Below this task are records; return each one exactly and omit its images.
Data extracts below:
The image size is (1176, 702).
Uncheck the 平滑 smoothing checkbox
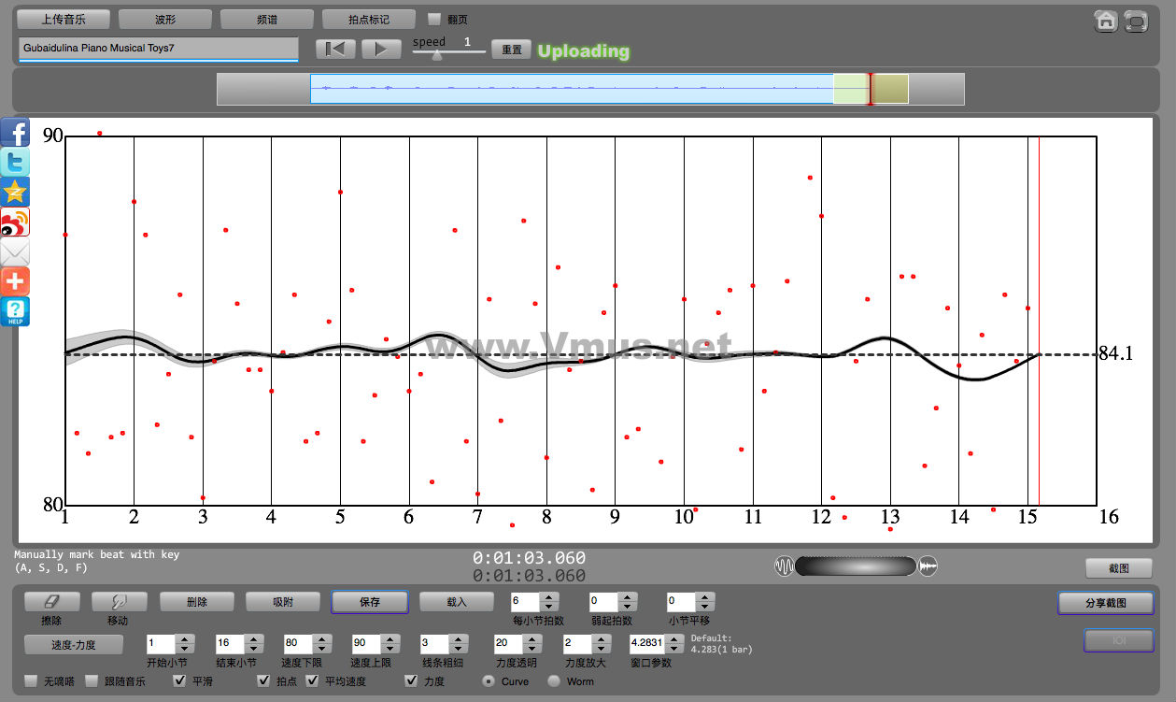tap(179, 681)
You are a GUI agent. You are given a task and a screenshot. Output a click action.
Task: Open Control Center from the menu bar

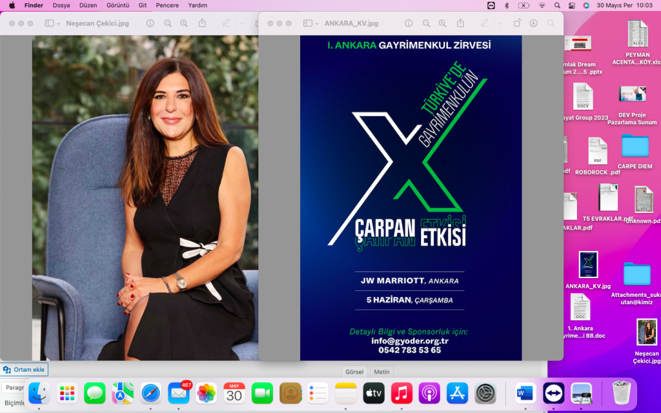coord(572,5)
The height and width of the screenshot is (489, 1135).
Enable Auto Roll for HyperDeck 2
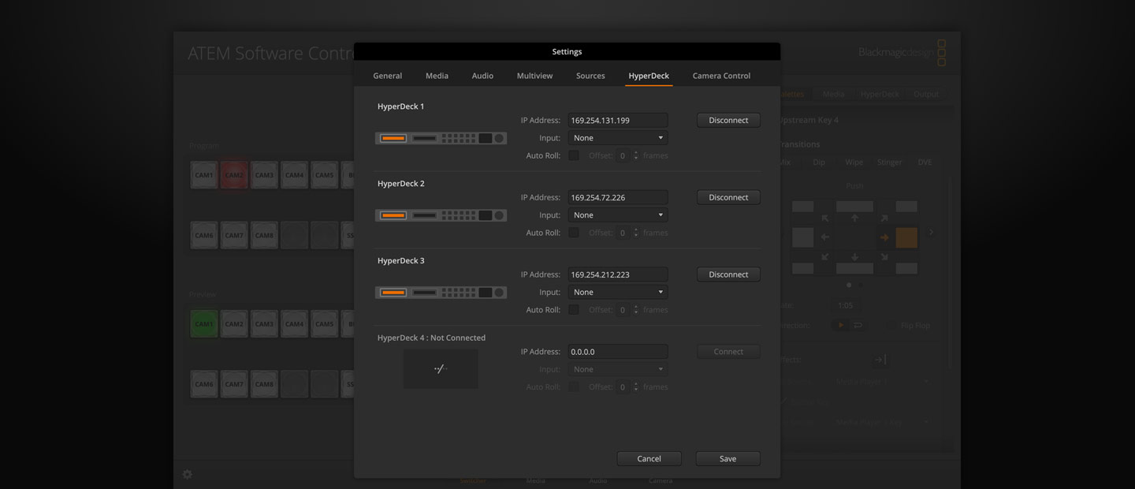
End of Data extracts.
* **Expected output**
The image size is (1176, 702).
Uncheck the 平滑 smoothing checkbox
tap(179, 681)
You are a GUI agent. You are given a task and a screenshot. Output a click action.
Task: Open Control Center from the menu bar

coord(572,5)
The height and width of the screenshot is (489, 1135).
Enable Auto Roll for HyperDeck 2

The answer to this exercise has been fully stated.